L’auspicio che il convegno di Bose «ricordi con nuova forza ai cristiani i principi ascetici fondamentali del corretto sviluppo spirituale di ogni persona e della società nel suo complesso» è espresso dal patriarca di Mosca Cirillo in un messaggio a firma del metropolita Ilarione, presidente del dipartimento delle relazioni esterne del patriarcato. Dopo aver ricordato come «negli scritti patristici il discernimento spirituale è spesso definito la fonte e la radice di tutte le virtù, il più grande dono della grazia divina, perché aiuta la persona a vivere secondo la volontà di Dio, proteggendola dall’inganno insidioso del diavolo», Ilarione mette in evidenza come «forse mai come oggi il pericolo dell’annebbiamento della coscienza minaccia l’umanità». Infatti, prosegue, «nel mondo contemporaneo, ciascun individuo è investito da un flusso enorme di informazioni, in cui non è sempre facile orientarsi; gli viene imposto uno stile di vita, difficilmente compatibile con l’insegnamento cristiano; innumerevoli tentazioni lo assalgono». E, ricordando come il patriarca Cirillo indichi la particolare rilevanza del discernimento spirituale, si sottolinea come «la missione della Chiesa oggi è proprio quella di insegnare alle giovani generazioni a distinguere il bene dal male, la verità dalle bugie, ciò che veramente vale da ciò che è effimero, transitorio, banale». In questo senso, viene evidenziato, «un lavoro comune in questa direzione può diventare un importante contributo alla cooperazione tra le Chiese nella predicazione del vangelo di Cristo al mondo contemporaneo».

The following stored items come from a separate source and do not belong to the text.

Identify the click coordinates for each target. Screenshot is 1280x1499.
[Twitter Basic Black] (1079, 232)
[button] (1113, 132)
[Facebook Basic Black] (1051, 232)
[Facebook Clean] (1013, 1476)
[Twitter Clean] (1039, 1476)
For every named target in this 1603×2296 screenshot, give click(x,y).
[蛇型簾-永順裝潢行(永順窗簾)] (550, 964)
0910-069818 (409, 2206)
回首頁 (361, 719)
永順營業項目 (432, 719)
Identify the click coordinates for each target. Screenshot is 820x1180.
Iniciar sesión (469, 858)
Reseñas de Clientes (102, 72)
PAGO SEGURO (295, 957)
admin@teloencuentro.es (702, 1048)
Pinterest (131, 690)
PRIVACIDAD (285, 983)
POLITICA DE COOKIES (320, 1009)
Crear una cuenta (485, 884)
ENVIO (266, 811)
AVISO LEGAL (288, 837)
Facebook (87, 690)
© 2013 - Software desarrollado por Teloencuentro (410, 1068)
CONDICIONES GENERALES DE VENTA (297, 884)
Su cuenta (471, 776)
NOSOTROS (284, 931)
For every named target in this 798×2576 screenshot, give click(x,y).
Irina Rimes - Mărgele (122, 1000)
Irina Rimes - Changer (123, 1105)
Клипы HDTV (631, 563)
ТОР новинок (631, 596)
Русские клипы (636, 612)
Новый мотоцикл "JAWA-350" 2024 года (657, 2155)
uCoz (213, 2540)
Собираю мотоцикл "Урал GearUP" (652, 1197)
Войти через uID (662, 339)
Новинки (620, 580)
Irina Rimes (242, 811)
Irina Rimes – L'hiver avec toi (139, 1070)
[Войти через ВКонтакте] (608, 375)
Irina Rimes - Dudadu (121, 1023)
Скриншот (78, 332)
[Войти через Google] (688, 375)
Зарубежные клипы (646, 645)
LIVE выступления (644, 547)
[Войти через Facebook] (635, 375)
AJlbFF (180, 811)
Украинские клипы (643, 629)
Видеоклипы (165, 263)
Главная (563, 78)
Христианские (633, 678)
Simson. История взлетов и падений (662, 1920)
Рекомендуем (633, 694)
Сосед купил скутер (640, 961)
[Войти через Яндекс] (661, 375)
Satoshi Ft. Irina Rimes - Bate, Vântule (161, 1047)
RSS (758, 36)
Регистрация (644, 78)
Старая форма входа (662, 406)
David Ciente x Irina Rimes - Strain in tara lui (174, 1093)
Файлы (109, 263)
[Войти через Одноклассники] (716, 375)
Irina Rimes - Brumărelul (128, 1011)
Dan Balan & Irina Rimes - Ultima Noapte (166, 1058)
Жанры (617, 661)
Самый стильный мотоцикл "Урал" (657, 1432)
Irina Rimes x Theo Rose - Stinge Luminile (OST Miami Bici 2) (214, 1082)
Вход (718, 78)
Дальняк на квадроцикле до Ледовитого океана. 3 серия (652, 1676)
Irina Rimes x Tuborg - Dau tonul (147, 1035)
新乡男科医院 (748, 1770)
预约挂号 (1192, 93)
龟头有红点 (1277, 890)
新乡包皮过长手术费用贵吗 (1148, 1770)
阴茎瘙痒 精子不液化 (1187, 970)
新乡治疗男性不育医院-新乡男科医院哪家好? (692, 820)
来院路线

Aspetti evidenziati, nella sostanza, anche nei messaggi inviati dai patriarchi Daniel (Romania) e Teodoro ii (Alessandria d’Egitto) e dal metropolita Onufrij (Kiev). Così come nelle parole inviate dall’arcivescovo di Canterbury, Justin Welby. «In quanto cristiani che cercano di condurre una vita cristiana sul modello di nostro Signore Gesù Cristo, abbiamo il dovere morale di considerare nelle nostre vite e nel nostro prendere decisioni la volontà di Dio. Ma per farlo abbiamo bisogno del dono del discernimento», scrive il primate della Comunione anglicana, che mette in rilevo come normalmente «i meno potenti hanno meno scelta ed è più facile che siano soggetti alle scelte prese da altri». Per questo, «se una decisione è ben presa, essa è presa dopo aver fatto discernimento della volontà di Dio».